Impatient Americans, for example, forget too easily the 13-year gap between the signing of their own Declaration of Independence in 1776 and the adoption of the U.S. Constitution in 1789. No network anchormen were around back then to wonder out loud whether things had gone on long enough-but the record shows there were plenty of doubters.
I'm thinking about all this, however, through the unusual lens of life in Costa Rica, a long-time gem of democracy in Central America. I'm reporting from the capital city of San Jose-and I'm here to remind you that even where democracy seems to be a given, it's always still a fragile thing.
So very much seems right about Costa Rica. It is not only one of the prettiest of all the specimens of God's great creation, but environmentalists take pride in telling you what a great job Costa Rica does in taking care of the natural wonders it has inherited. That combination (mountains with working volcanoes, tropical forests, spectacular beaches, and much more) has catapulted tourism to the No. 1 position in Costa Rica's revenue producers; more than a million folks from other countries visited here in 2004-a pretty high number for a country with only 4 million residents to start with.

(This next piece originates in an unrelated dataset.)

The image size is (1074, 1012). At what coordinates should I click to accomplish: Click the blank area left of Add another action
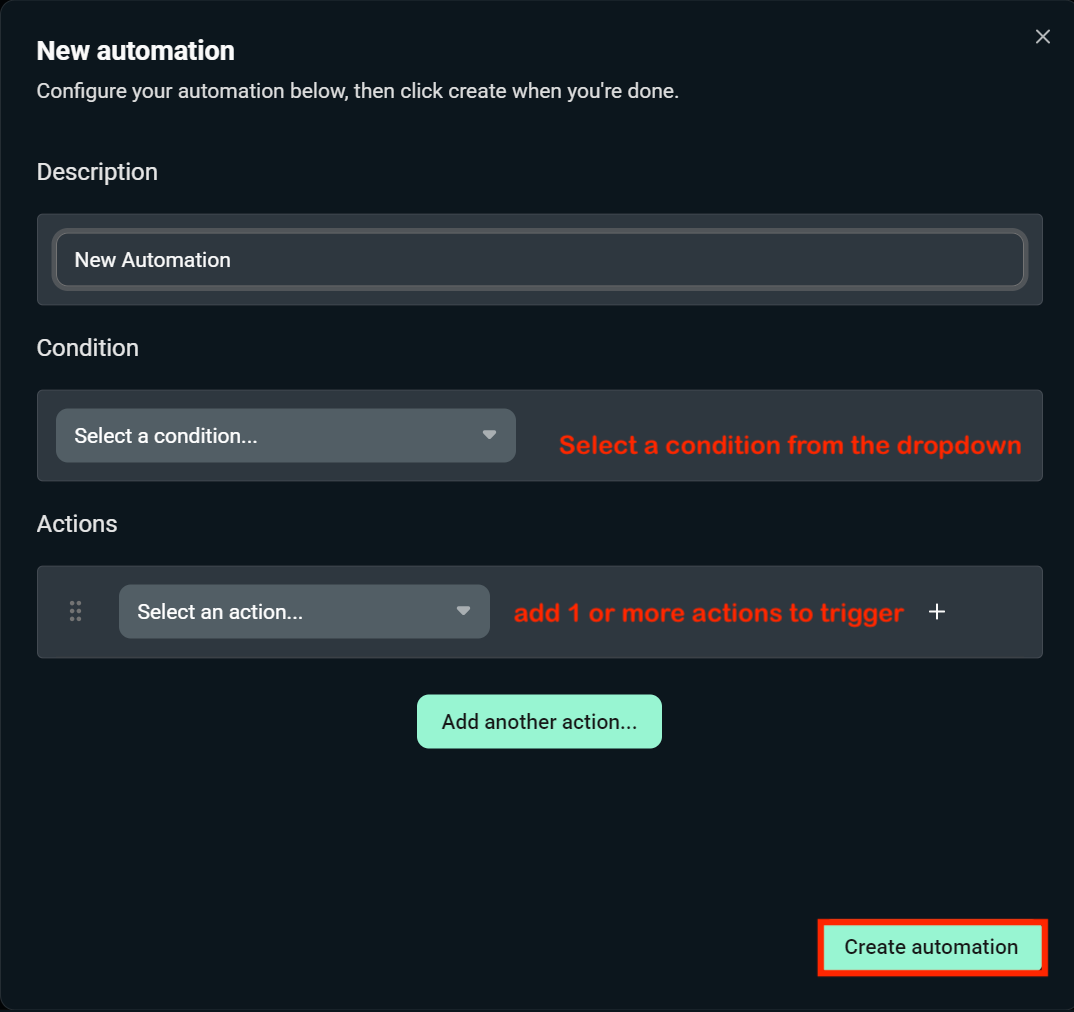pos(220,722)
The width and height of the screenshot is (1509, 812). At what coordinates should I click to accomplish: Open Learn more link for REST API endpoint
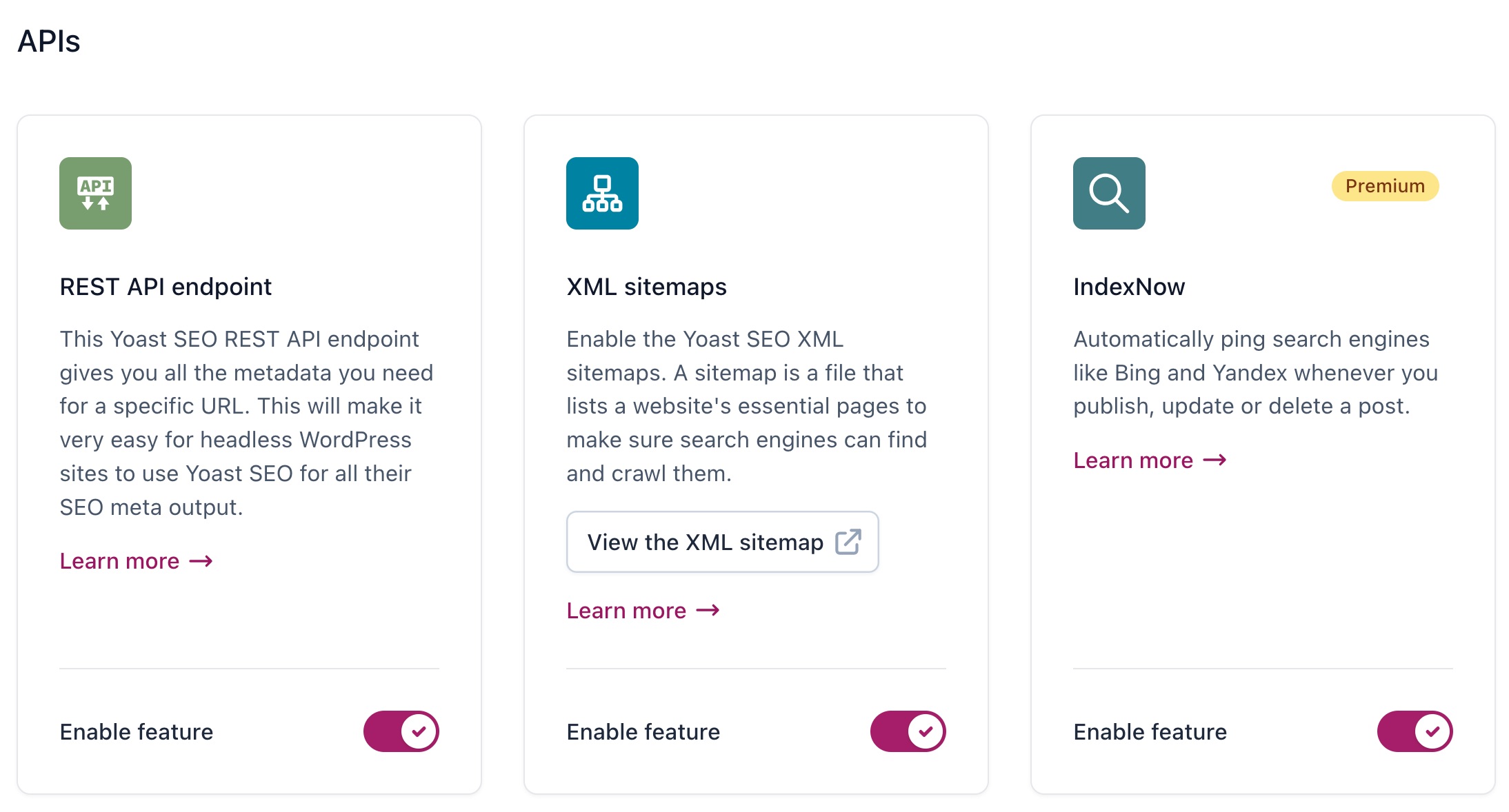(x=119, y=561)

And in so many respects, what those tourists find is impressive and pleasing. Driving around the country for just over a week, my wife and I saw little evidence of typical Third World poverty. Everywhere, Costa Ricans were so smartly and brightly dressed that I decided economists should add an important indicator to their tools for measuring prosperity: Check out a nation's clotheslines on laundry day. If people have a second, third, and maybe fourth set of clothes to wear-and if they take care to keep them looking good-something positive is going on.
Politically, Costa Rica seems quietly content. It's one of few Central American countries with virtually no record of armed conflict-a condition fostered, no doubt, by a constitutional provision banning the existence of a national army.
Yet winsome and compelling as Costa Rica is in so many ways, it's not quite the heaven travel agents would like you to believe. Cases in point:
The first thing you notice at the airport are the billboards warning against sexual exploitation of children. It's said to be an epidemic in San Jose and elsewhere. And the newspapers also headline drug addiction among the country's teenagers.
There were no hub cabs on our rental car. In their place we got several reminders to be cautious not just with car thieves, but with connivers who would deliberately damage our tires and then show up mysteriously to offer high-priced repairs.
If tourism is the biggest business, home and business security can't lag far behind. Rolls of razor wire make otherwise attractive neighborhoods look more like prisons-and that is as true in remote rural areas as in the cities.
Political corruption is rampant. The current president is under investigation for corporate payoffs. So are his three immediate predecessors-one of whom is in Switzerland and refuses to come back to face charges. But it's not just high-powered stuff. Drivers are warned repeatedly not to give cash to policemen. Was the extra $8 I paid not to have to wait an extra two hours for a ferry really a bribe? I hate to think I did my little part, just because I was in a hurry, to drag down a nation's moral stance.
The point is that nationhood is hard. Like the United States, Costa Rica's been at it for several hundred years. Like the United States, Costa Rica enjoys its freedoms-and still very often doesn't quite know what to do with them.
I don't have a clue how long it will be before Iraq is ready to welcome tourists on the scale Costa Rica does now. President Bush has said repeatedly, from the very beginning, that this would be a tough assignment. Maybe the best way to measure just how tough is to think about freedom's unfinished battles everywhere in the world.